La película «Backrooms» ha irrumpido en la escena del cine de terror como una superproducción que explora temas de repetición y degradación. Su argumento central, que aborda el terror de un mundo que parece replicar el nuestro de manera absurda y monstruosa, ha suscitado interpretaciones que la vinculan con una crítica hacia la inteligencia artificial (IA). Este enfoque ha resonado de manera significativa, llevando a la película a superar la marca de 300 millones de dólares en ingresos globales, convirtiéndose así en el mayor éxito en la historia de A24, su productora y distribuidora independiente.
En un giro interesante, A24 ha anunciado una colaboración de investigación valorada en 75 millones de dólares con DeepMind, el laboratorio de IA de Google. De acuerdo con informes, esta asociación busca desarrollar nuevas herramientas cinematográficas bajo la supervisión de A24 Labs, un proyecto liderado por el cofundador Scott Belsky. Sophia Shin, responsable de comunicación de A24, ha declarado que se trata de una colaboración activa donde se trabaja en conjunto con los investigadores de DeepMind para aprender y crear herramientas que beneficien a los artistas.
Colaboraciones entre Tecnología y Cine
La reciente alianza entre A24 y DeepMind se inscribe dentro de una creciente tendencia de colaboración entre Silicon Valley y Hollywood. Por ejemplo, a finales del año pasado, Disney adquirió una participación de 1,000 millones de dólares en OpenAI, que incluía la concesión de licencias para personajes icónicos con el fin de utilizarlos en su modelo de generación de video, Sora. Sin embargo, este proyecto se desvaneció rápidamente, reflejando la incertidumbre que la IA genera en el ámbito cinematográfico y en las artes creativas en general.

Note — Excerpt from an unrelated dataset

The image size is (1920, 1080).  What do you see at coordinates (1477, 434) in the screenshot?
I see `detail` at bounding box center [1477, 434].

La automatización y la posible eliminación de empleos, así como las preocupaciones sobre la calidad de las obras generadas por IA, han llevado a algunos estudios a tomar acciones legales contra empresas de inteligencia artificial por infracción de derechos de autor.

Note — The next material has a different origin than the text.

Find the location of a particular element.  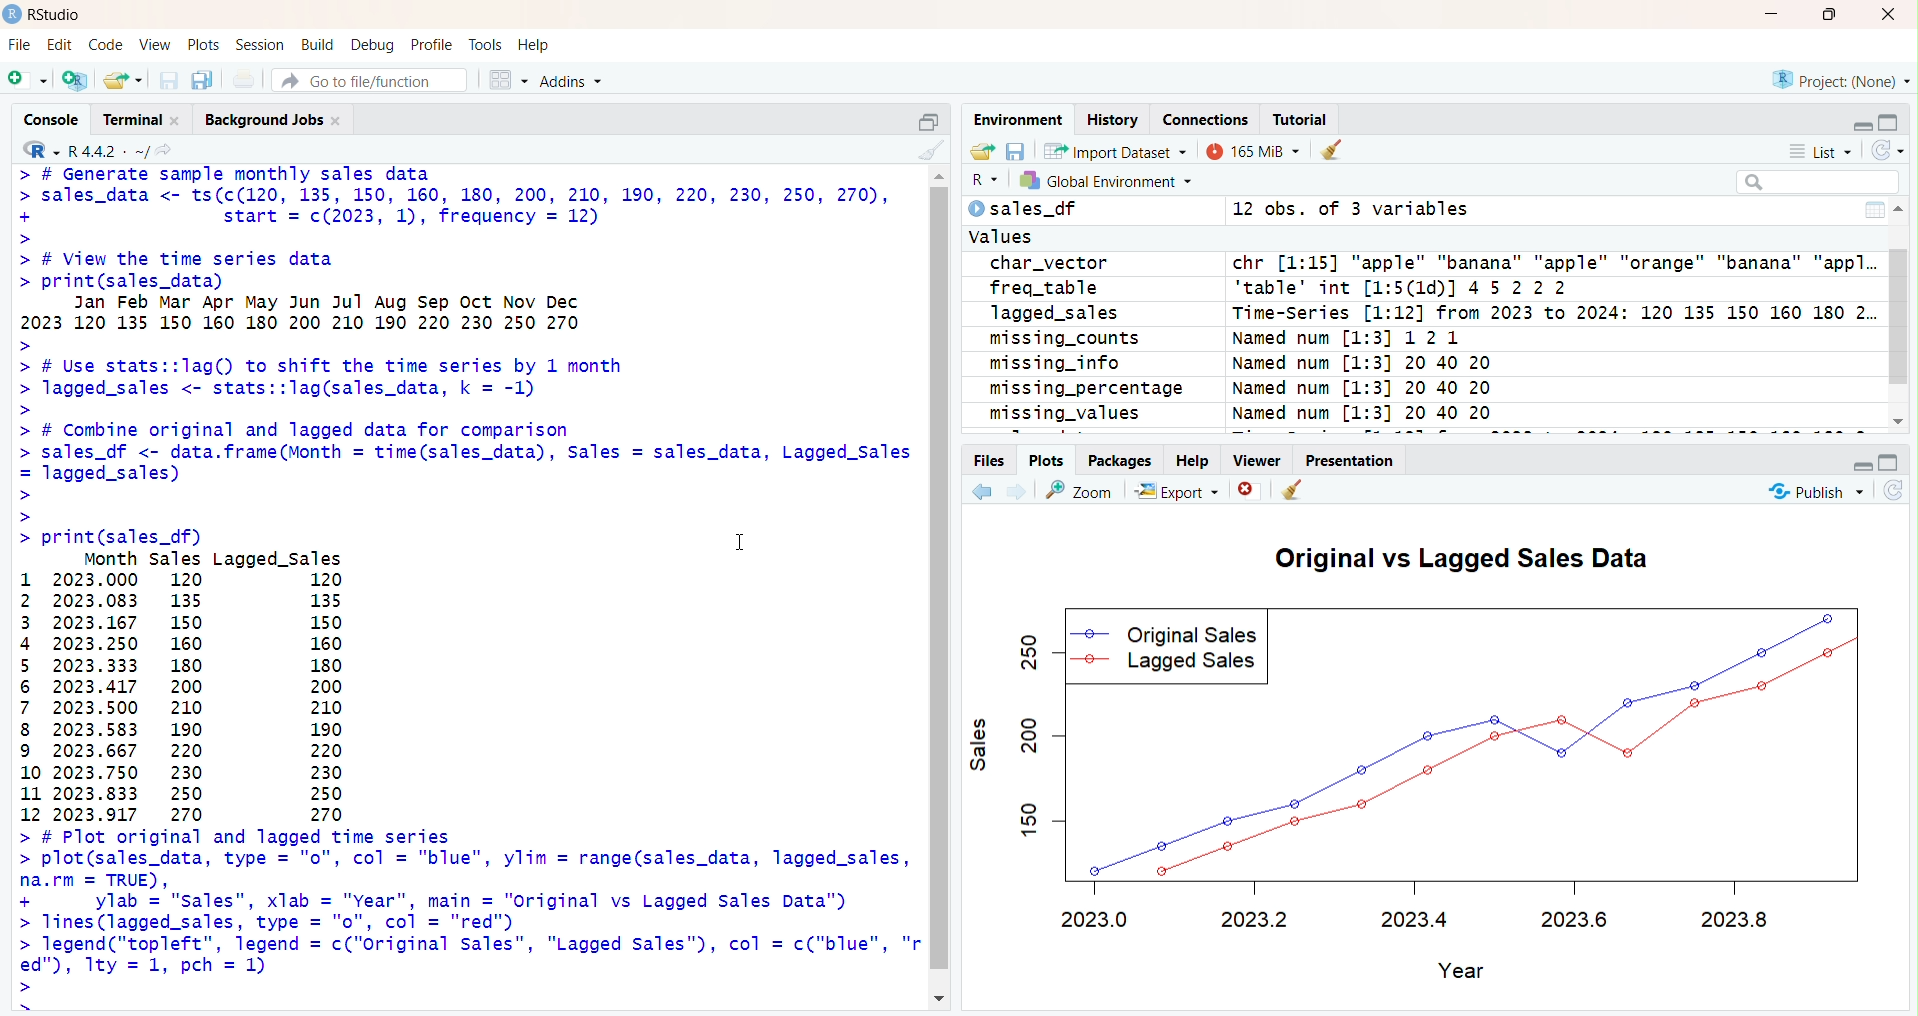

Jan Feb Mar Apr May Jun Jul Aug Sep Oct Nov Dec2023 120 135 150 160 180 200 210 190 220 230 250 270 is located at coordinates (431, 314).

Existen temores adicionales sobre cómo la IA podría influir negativamente en la industria cinematográfica. Recientemente, varios estudios se alejaron del proyecto biográfico sobre Sam Altman, fundador de OpenAI, titulado «Artificial», lo que sugiere un clima de precaución en torno a las producciones que involucran tecnología de IA. La reacción del público hacia la colaboración de A24 ha sido mixta, generando críticas entre sus seguidores, especialmente al lanzar el tráiler de «The Debut», un nuevo drama musical de Jesse Eisenberg, que fue recibido con desdén y sarcasmo en diversas plataformas sociales.
A24 y su Influencia en la Cultura Cinematográfica
A24 se ha establecido como un referente en la industria cinematográfica contemporánea, vendiendo una imagen de modernidad y vanguardismo. Desde su fundación en 2012, ha producido obras aclamadas como «The Witch», «Moonlight» y «Everything Everywhere All at Once», además de apoyar las carreras de directores de renombre. Su logotipo, que aparece al inicio de sus tráilers, suele generar expectativas en un panorama cinematográfico a menudo dominado por producciones de franquicias aburridas.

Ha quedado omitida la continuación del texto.